Extracted text:
++++++++++
In open court, Little argued the press and the public’s right to know under the First Amendment of the U.S. Constitution is of equal importance to the Sixth Amendment, which guarantees the right to a fair trial.
Martin G. Weinberg, attorney for Anthony M. Cafaro Sr., one of the seven people indicted in the Oakhill case, along with the Cafaro Co., and two of its subsidiaries, said not providing time to review documents before they were made public would violate his clients’ Sixth Amendment rights.
Cafaro’s attorneys were trying to keep some records from the public, saying The Vindicator’s decision to publish the information could make it difficult to find an unbiased jury.
Several times Monday, Little recommended the judge move the case to another county if there is concern about a fair trial in Mahoning County.
Several times, Weinberg objected, saying having the trial elsewhere would be a hardship on his clients.
The only witness at Monday’s hearing was an Ohio University professor called by Cafaro’s attorneys.
Hugh J. Martin, director of undergraduate studies for the university’s Scripps College of Communications, said The Vindicator has “a virtual monopoly on the print newspaper market” in Mahoning County.
Martin, hired Wednesday by Cafaro’s attorneys as an “expert witness,” said his review of the newspaper’s coverage of Oakhill showed bias against the defendants.
But on cross-examination by Little, Martin admitted most daily newspapers have similar presence in their home counties, and “it is not unusual for newspapers to be criticized for [their] coverage.”
Also, Martin said he did no review of local talk radio or any other media in the area, except for a limited look at some of Youngstown’s TV network affiliates’ news programs.
Martin, who testified for more than two hours, said he has “no idea” if coverage by the newspaper and the TV station would impact potential jurors.
“That’s not my area of expertise,” he said.
In the 73-count Oak- hill indictment, five people and three companies are charged with conspiring criminally to impede the move of the Mahoning County Department of Job and Family Services from Cafaro Co.-owned rented quarters to Oakhill.
Oakhill is the former Forum Health Southside Medical Center, which the county bought in 2006. JFS moved there in 2007.
A motion to dismiss the indictment by Cafaro, the retired president of his family-owned company, as well as the Cafaro Co., and two affiliates, the Ohio Valley Mall Co. and The Marion Plaza Inc., was to be held Monday. Because of the time spent on the sealed records issue, the arguments on dismissal request were postponed and not yet rescheduled.
Besides the companies and Cafaro, facing conspiracy and other charges are Mahoning County Commissioner John A. McNally IV; county Auditor Michael V. Sciortino; former county Treasurer John B. Reardon, and ex-county JFS director John Zachariah.
Among the items still sealed are the bills of particulars detailing the charges against Zachariah, Reardon and Sciortino.
Two defendants, Flora Cafaro, part-owner of the Cafaro Co. and sister of Anthony Cafaro, and attorney Martin Yavorcik, are charged only with one count of money laundering, and not with conspiracy.
The money-laundering charge pertains to an allegedly concealed $15,000 gift from Flora Cafaro to Yavorcik’s unsuccessful 2008 campaign for county prosecutor.
First, Sixth amendments
Here are the First and Sixth amendments to the U.S. Constitution, which are at the core of the free press and fair trial debate over the sealing of documents in the Oakhill Renaissance Place criminal conspiracy case:
“Congress shall make no law respecting an establishment of religion, or prohibiting the free exercise thereof; or abridging the freedom of speech, or of the press; or the right of the people peaceably to assemble, and to petition the Government for a redress of grievances.”
“In all criminal prosecutions, the accused shall enjoy the right to a speedy and public trial, by an impartial jury of the State and district wherein the crime shall have been committed, which district shall have been previously ascertained by law, and to be informed of the nature and cause of the accusation; to be confronted with the witnesses against him; to have compulsory process for obtaining witnesses in his favor, and to have the assistance of Counsel for his defence.”
++++++++++
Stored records
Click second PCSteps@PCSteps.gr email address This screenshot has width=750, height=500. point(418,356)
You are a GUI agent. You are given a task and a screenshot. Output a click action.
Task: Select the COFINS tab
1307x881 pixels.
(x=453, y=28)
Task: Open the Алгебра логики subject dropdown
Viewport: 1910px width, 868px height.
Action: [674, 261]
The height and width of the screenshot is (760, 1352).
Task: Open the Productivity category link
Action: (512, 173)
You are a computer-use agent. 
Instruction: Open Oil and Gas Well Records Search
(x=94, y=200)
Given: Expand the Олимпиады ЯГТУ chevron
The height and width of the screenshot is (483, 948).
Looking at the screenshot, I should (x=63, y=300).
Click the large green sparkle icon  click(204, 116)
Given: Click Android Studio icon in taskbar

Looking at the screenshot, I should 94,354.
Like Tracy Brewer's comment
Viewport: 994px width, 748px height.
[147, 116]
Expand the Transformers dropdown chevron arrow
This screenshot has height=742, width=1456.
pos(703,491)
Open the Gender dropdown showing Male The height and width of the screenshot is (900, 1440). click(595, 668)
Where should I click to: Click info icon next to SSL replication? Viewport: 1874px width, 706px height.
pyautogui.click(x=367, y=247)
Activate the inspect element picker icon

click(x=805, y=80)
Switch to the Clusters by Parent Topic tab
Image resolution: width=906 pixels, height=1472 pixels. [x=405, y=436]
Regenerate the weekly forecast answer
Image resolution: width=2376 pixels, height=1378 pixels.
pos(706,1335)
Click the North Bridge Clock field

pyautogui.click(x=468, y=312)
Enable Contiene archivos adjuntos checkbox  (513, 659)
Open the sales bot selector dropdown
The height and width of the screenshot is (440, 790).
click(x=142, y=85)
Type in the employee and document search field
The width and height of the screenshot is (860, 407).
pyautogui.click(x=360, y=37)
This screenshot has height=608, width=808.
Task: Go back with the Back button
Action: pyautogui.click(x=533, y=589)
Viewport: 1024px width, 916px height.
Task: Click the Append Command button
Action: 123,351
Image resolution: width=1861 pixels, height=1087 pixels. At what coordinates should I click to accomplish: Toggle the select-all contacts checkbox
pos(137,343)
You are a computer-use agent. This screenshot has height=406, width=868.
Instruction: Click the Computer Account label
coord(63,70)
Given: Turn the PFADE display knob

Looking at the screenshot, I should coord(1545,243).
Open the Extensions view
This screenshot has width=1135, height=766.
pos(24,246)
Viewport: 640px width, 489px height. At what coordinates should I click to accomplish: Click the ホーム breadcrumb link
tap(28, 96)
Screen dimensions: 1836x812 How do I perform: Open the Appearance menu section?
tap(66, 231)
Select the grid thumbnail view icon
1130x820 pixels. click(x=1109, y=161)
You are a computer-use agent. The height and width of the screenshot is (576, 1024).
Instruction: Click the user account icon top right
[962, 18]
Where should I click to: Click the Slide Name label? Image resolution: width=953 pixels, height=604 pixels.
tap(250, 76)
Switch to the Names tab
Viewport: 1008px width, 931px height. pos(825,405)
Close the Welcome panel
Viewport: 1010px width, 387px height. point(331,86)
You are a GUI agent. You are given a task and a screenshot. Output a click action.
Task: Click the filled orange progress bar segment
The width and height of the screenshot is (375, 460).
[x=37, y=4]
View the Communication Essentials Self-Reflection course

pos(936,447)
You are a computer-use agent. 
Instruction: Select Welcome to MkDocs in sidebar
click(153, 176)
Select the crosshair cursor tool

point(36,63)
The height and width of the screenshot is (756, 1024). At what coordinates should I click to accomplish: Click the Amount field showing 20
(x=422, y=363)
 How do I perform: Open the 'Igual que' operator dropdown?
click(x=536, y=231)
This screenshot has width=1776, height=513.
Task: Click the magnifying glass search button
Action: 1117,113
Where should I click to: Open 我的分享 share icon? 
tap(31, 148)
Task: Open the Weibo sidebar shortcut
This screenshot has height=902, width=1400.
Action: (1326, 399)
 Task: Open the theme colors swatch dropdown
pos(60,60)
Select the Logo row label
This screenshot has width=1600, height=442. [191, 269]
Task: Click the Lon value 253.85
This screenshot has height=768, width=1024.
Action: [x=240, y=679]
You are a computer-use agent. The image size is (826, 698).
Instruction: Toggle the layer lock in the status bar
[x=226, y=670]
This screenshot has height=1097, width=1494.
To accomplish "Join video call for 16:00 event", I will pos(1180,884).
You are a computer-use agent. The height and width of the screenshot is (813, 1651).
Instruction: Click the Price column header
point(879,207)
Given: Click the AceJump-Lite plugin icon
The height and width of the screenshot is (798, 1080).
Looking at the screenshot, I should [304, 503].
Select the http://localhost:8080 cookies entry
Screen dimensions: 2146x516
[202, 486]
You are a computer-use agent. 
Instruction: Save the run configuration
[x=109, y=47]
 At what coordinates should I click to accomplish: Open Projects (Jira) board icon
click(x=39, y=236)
++++++++++
Tasks:
1) Translate this sentence from the article on the Oakhill case into Spanish: "Oakhill is the former Forum Health Southside Medical Center, which the county bought in 2006."
2) From the article on the Oakhill case, set down word for word the part that opens with the words containing "A motion to" and closes with "not yet rescheduled.".

Answers to the exercises:
1) Oakhill es el antiguo Forum Health Southside Medical Center, que el condado compró en 2006.

2)
A motion to dismiss the indictment by Cafaro, the retired president of his family-owned company, as well as the Cafaro Co., and two affiliates, the Ohio Valley Mall Co. and The Marion Plaza Inc., was to be held Monday. Because of the time spent on the sealed records issue, the arguments on dismissal request were postponed and not yet rescheduled.